- TEXTE SOURCE
•••••

ARTICLE 30
Adaptation du dispositif de lutte contre la fraude de type carrousel en matière de TVA

Commentaire : le présent article tend à renforcer les moyens de lutte contre la fraude à la TVA en permettant à l'administration fiscale de s'appuyer sur la connaissance qu'avait l'acquéreur d'un bien de sa participation à une chaîne frauduleuse.

I. LE DROIT EXISTANT

A. LE PRINCIPE DU CARROUSEL

Le « carrousel TVA » est un montage frauduleux qui met en scène plusieurs entités économiques de divers pays (deux ou plus) de la communauté européenne. Il suppose l'existence d'entreprises éphémères (« taxis ») ayant pour seule fonction d'établir des factures fournisseurs afin de permettre aux entreprises clientes de récupérer la TVA ainsi facturée mais non payée à l'Etat.

Le partage du profit issu de cette fraude implique une entente préalable sur les prix qui apparaissent sur chaque facture émise. Le document facture donne l'illusion d'une opération réelle de négoce entre plusieurs professionnels.

Le principe des fraudes « carrousel » à l'intérieur de l'Union européenne

Le montage de base est le suivant (sachant qu'il existe des circuits beaucoup plus complexes) :

PAYS A

PAYS B

société A

=============================== >

société B (dite « société-taxi »)

I
I
I
I
I
V

société C

Supposons que la société A effectue une livraison intracommunautaire à la société B, pour un montant hors taxes de 100.000 euros.

La société B (dite « taxi »), revend à la société C pour 100 000 euros TTC (soit 83 612 euros hors taxes pour un taux de TVA de 19,6 %), en facturant un montant de TVA qu'elle ne déclare pas, avant de disparaître.

La société C va pouvoir imputer (ou se faire rembourser) la TVA facturée par B, soit 16 388 euros. Ayant acheté à un prix HT de 83 612 euros, C a abaissé son prix de revient de 16,4 %, et bénéficie donc d'un avantage concurrentiel qui lui permettra d'accroître ses ventes, ou sa marge.

•••••

- DONNÉES FOURNIES
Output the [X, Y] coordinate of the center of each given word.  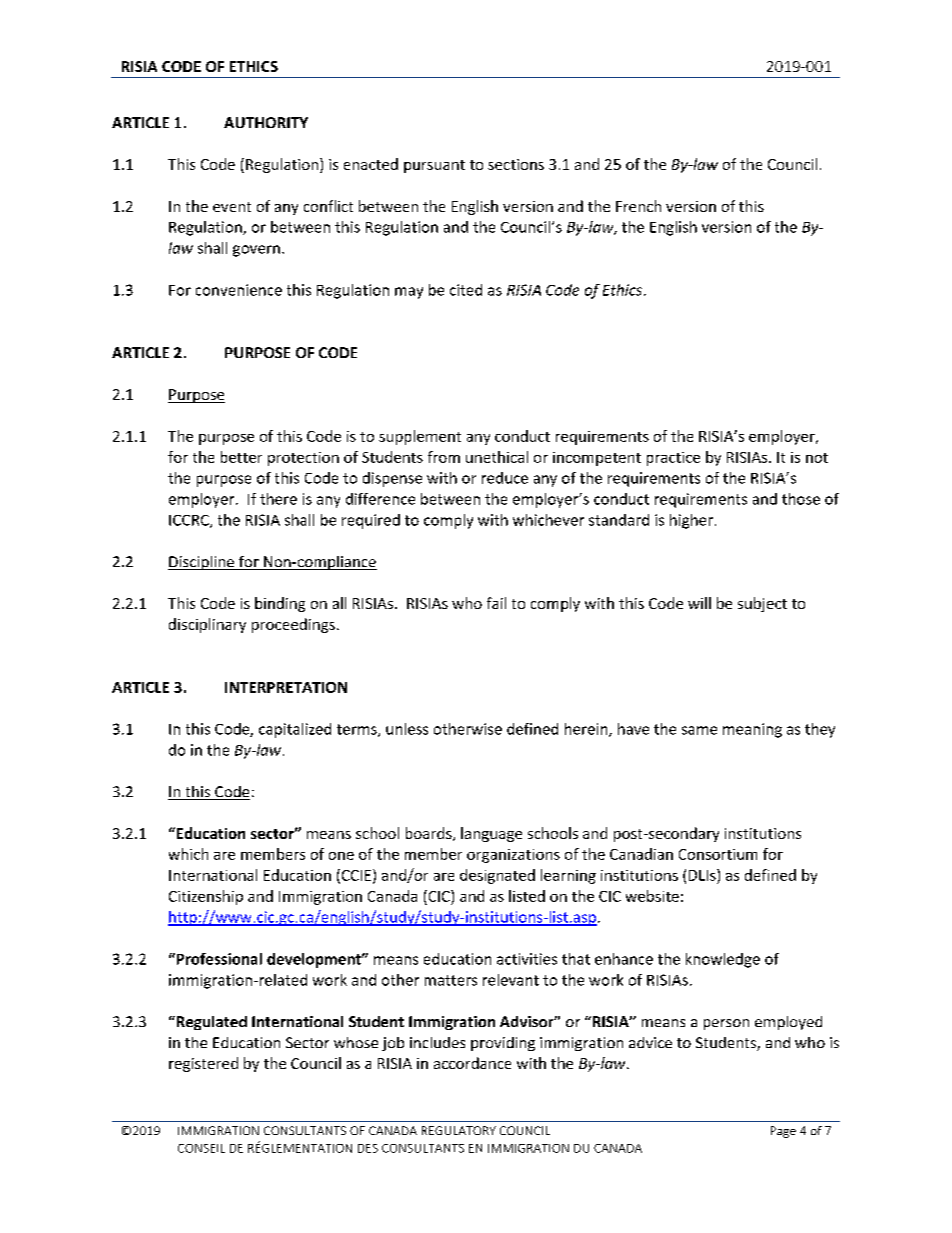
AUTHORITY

•••••

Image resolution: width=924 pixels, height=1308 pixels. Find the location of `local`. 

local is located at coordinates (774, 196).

•••••

- LISTE DES TÂCHES
**a)** D'après le texte sur la fraude carrousel, quelle est la seule fonction des entreprises éphémères appelées « taxis » ?
**b)** Veuillez recopier fidèlement le passage du texte sur la fraude carrousel qui commence à « Supposons que la » et se termine à « ou sa marge. ».
**c)** Pour chaque affirmation, indiquez par oui ou par non si elle concorde avec le texte sur la fraude carrousel, puis citez les mots du texte qui tranchent.
(i) Le montage carrousel fait intervenir des entités économiques d'au moins deux pays de la communauté européenne.
(ii) La société B déclare la TVA qu'elle facture à la société C.
(iii) La société C abaisse son prix de revient de 16,4 %.

- RÉPONSES RÉDIGÉES
**a)** Établir des factures fournisseurs afin de permettre aux entreprises clientes de récupérer la TVA ainsi facturée mais non payée à l'État.

**b)**
Supposons que la société A effectue une livraison intracommunautaire à la société B, pour un montant hors taxes de 100.000 euros.

La société B (dite « taxi »), revend à la société C pour 100 000 euros TTC (soit 83 612 euros hors taxes pour un taux de TVA de 19,6 %), en facturant un montant de TVA qu'elle ne déclare pas, avant de disparaître.

La société C va pouvoir imputer (ou se faire rembourser) la TVA facturée par B, soit 16 388 euros. Ayant acheté à un prix HT de 83 612 euros, C a abaissé son prix de revient de 16,4 %, et bénéficie donc d'un avantage concurrentiel qui lui permettra d'accroître ses ventes, ou sa marge.

**c)**
(i) Oui : « plusieurs entités économiques de divers pays (deux ou plus) de la communauté européenne ».
(ii) Non : « en facturant un montant de TVA qu'elle ne déclare pas, avant de disparaître ».
(iii) Oui : « C a abaissé son prix de revient de 16,4 % ».